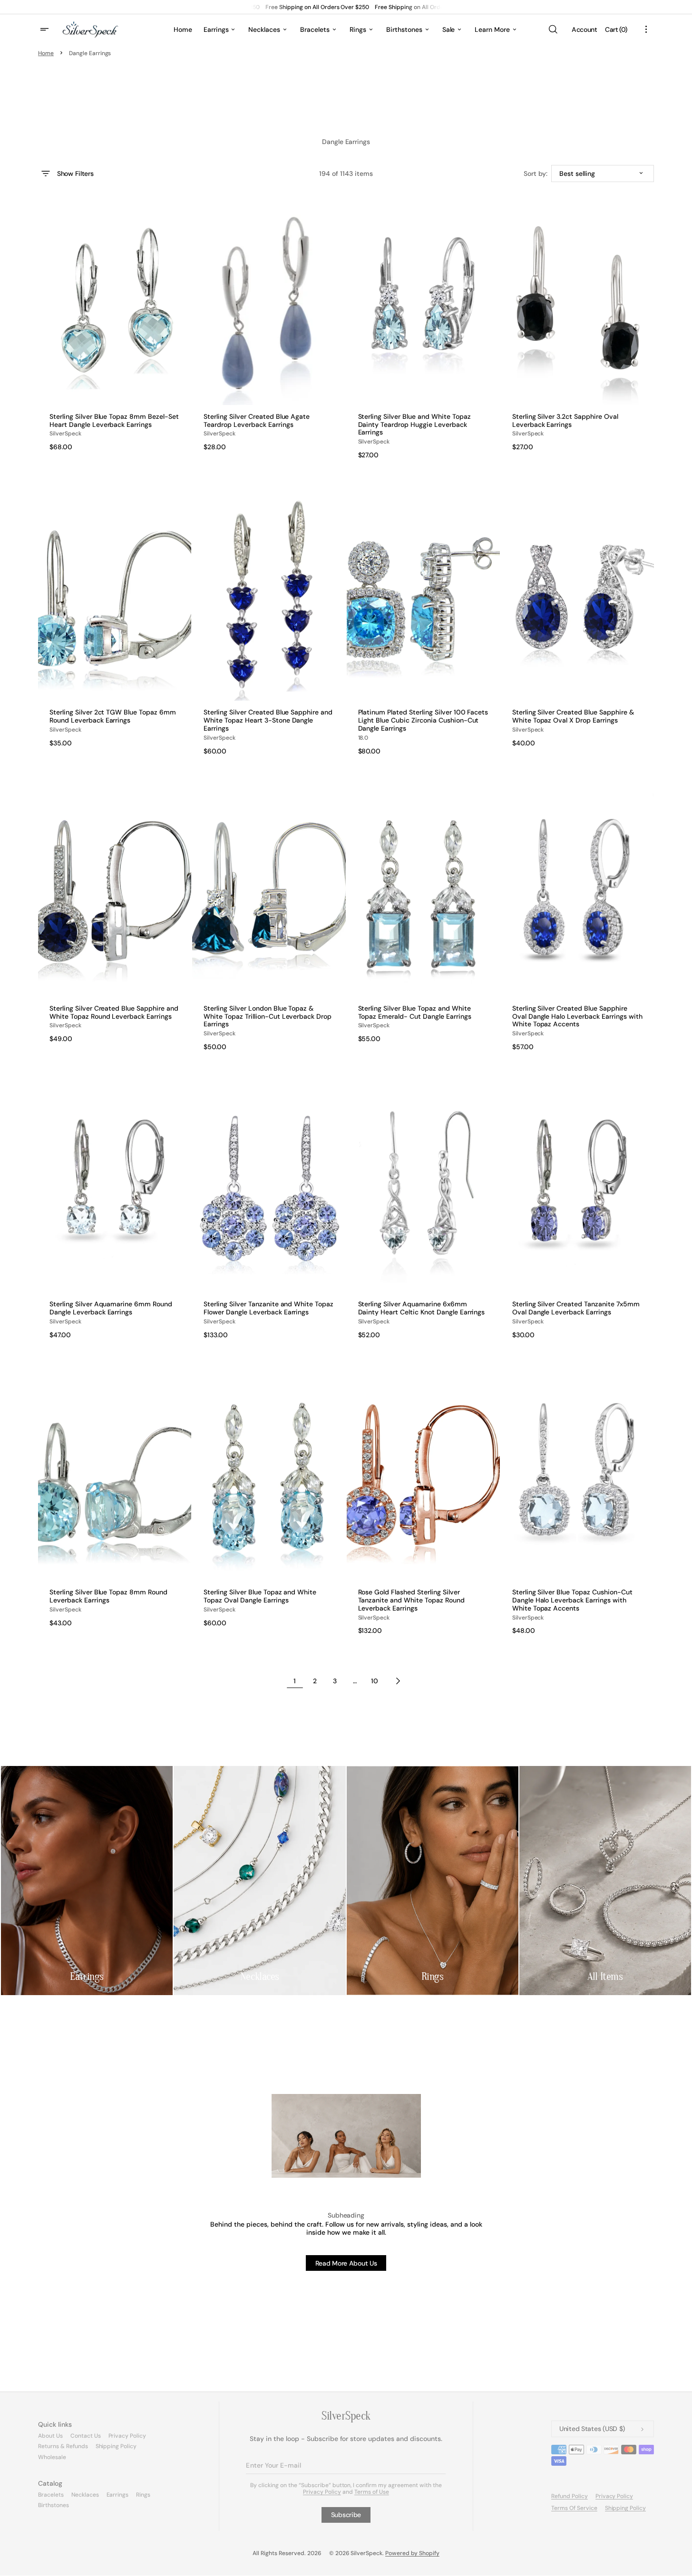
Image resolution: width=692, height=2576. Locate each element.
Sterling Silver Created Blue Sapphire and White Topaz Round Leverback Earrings (113, 1012)
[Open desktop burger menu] (45, 29)
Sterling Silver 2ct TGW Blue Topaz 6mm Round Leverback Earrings (112, 716)
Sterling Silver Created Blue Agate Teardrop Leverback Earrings (257, 421)
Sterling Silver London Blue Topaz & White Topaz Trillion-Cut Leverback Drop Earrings (267, 1016)
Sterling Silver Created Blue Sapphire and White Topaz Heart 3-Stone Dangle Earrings (268, 720)
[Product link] (114, 330)
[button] (552, 29)
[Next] (398, 1680)
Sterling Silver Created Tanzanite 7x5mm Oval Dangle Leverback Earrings (576, 1308)
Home (46, 53)
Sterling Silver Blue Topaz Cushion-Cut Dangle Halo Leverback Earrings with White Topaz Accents (572, 1600)
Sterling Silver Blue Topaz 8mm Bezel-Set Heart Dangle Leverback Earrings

THE TASK
Among the records above, a stretch begins at the line containing "Sterling Silver Created Blue Sapphire and White Topaz Round" and ends at the line containing "Sterling Silver Created Blue Agate". Restate that stretch word for word, and nothing else.

RESPONSE
Sterling Silver Created Blue Sapphire and White Topaz Round Leverback Earrings (113, 1012)
[Open desktop burger menu] (45, 29)
Sterling Silver 2ct TGW Blue Topaz 6mm Round Leverback Earrings (112, 716)
Sterling Silver Created Blue Agate Teardrop Leverback Earrings (257, 421)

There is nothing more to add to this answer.